[Veyne cite un extrait de Diodore dans lequel il voit la coexistence « non pacifique » de deux programmes de vérité :]
« En matière d’histoire légendaire, il ne faut pas réclamer âprement la vérité, car tout se passe comme au théâtre : là, nous ne croyons pas à l’existence des Centaures mi-humains et mi-animaux, ni à celle de Géryon à trois corps, mais nous n’en agréons pas moins les fables de ce genre et, en y applaudissant, nous rendons hommage au dieu. Car Héraclès a passé sa vie à rendre la terre habitable : il serait choquant que les hommes perdent le souvenir de leur commune évergète et lui chicanent sa part de louange. »

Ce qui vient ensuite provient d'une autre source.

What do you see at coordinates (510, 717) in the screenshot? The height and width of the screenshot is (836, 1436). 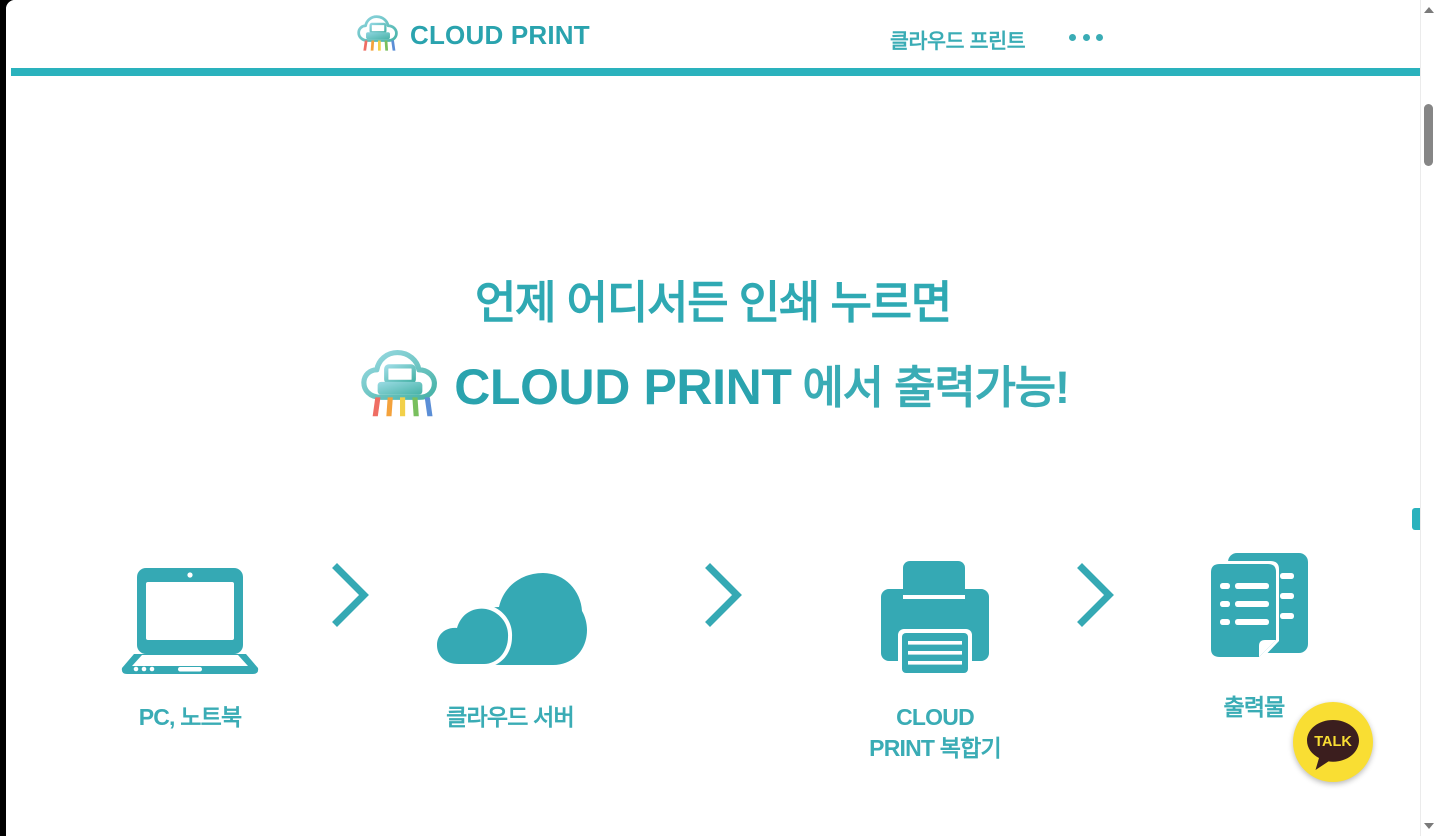 I see `flow-step-label: 클라우드 서버` at bounding box center [510, 717].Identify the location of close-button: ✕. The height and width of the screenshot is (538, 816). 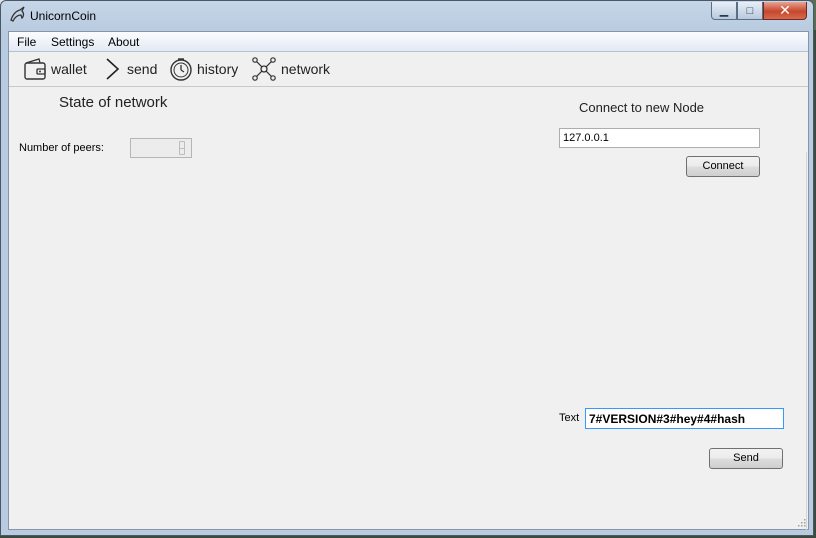
(785, 11). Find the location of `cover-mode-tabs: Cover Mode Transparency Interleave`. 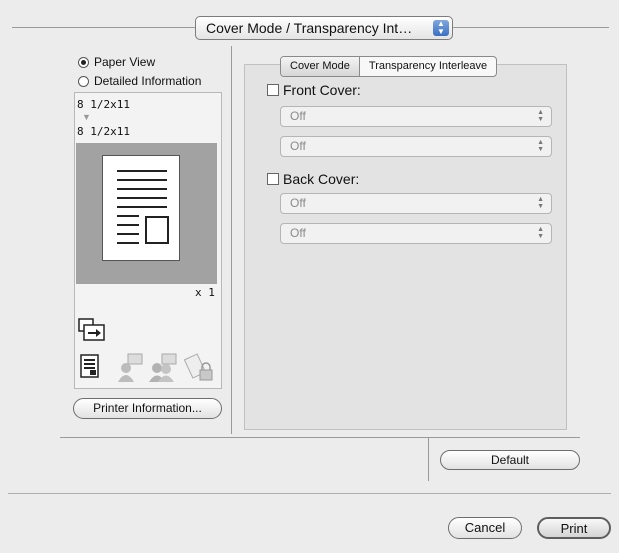

cover-mode-tabs: Cover Mode Transparency Interleave is located at coordinates (389, 66).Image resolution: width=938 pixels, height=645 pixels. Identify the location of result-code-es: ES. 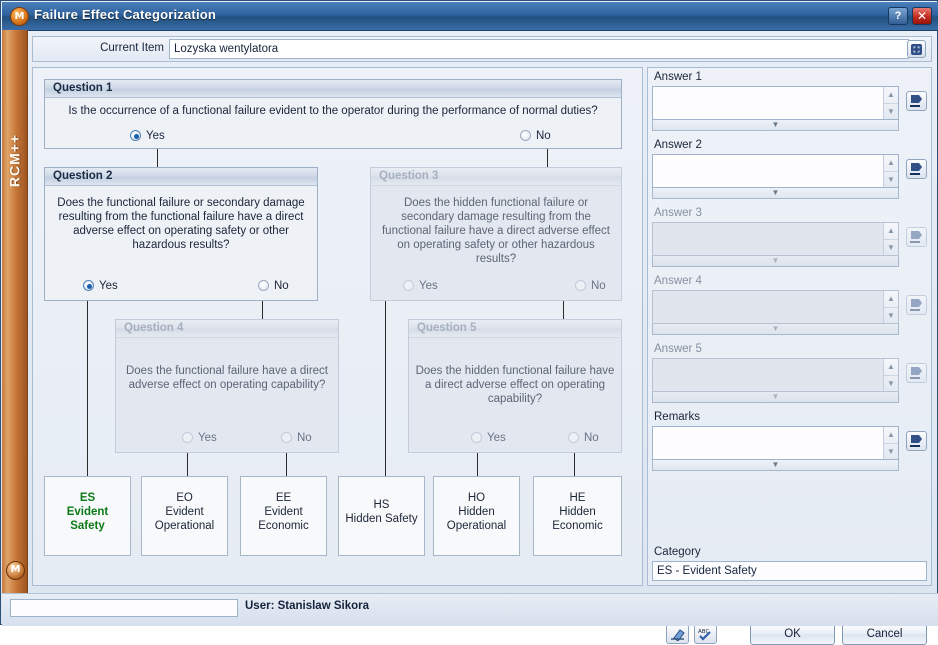
(88, 498).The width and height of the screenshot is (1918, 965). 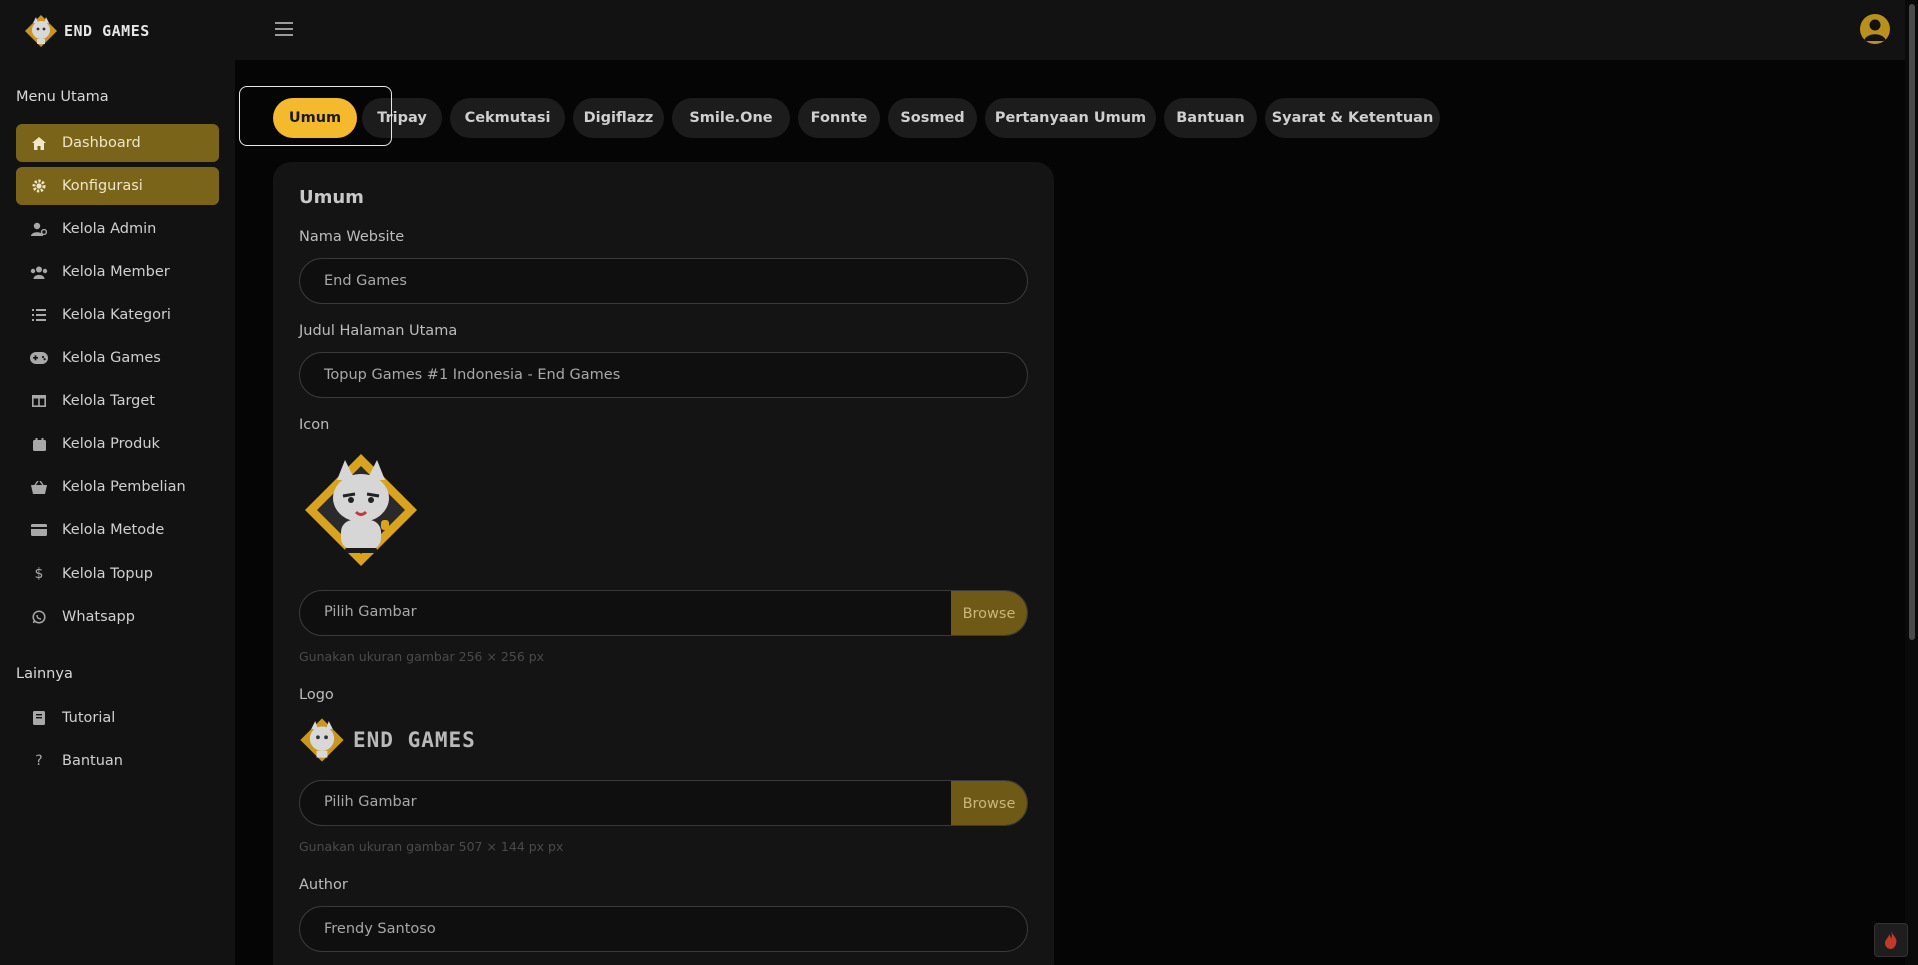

Texte révélateur en son adroite candeur. On y devine la coexistence non pacifique de deux programmes de vérité, dont l’un était critique et le second respectueux. Le conflit avait fait passer les partisans du second de la spontanéité à la fidélité à soi-même : ils avaient désormais des « convictions » et en exigeaient le respect ; l’idée de vérité passait au second plan : l’irrespect était scandaleux et ce qui était scandaleux était donc faux. Tout bien étant aussi vrai, seul était vrai ce qui est bien. Diodore, qui se vend à son public, joue ici les hommes-orchestres ; il arrive à voir les choses avec les yeux de l’un et de l’autre camp, à donner l’impression, à ceux qui pensent bien qu’il leur concilie le point de vue des critiques, et à se ranger finalement lui-même dans le parti des bien-pensants. Il semble être de mauvaise foi parce qu’il exprime la croyance de respect des uns dans le langage critique des autres.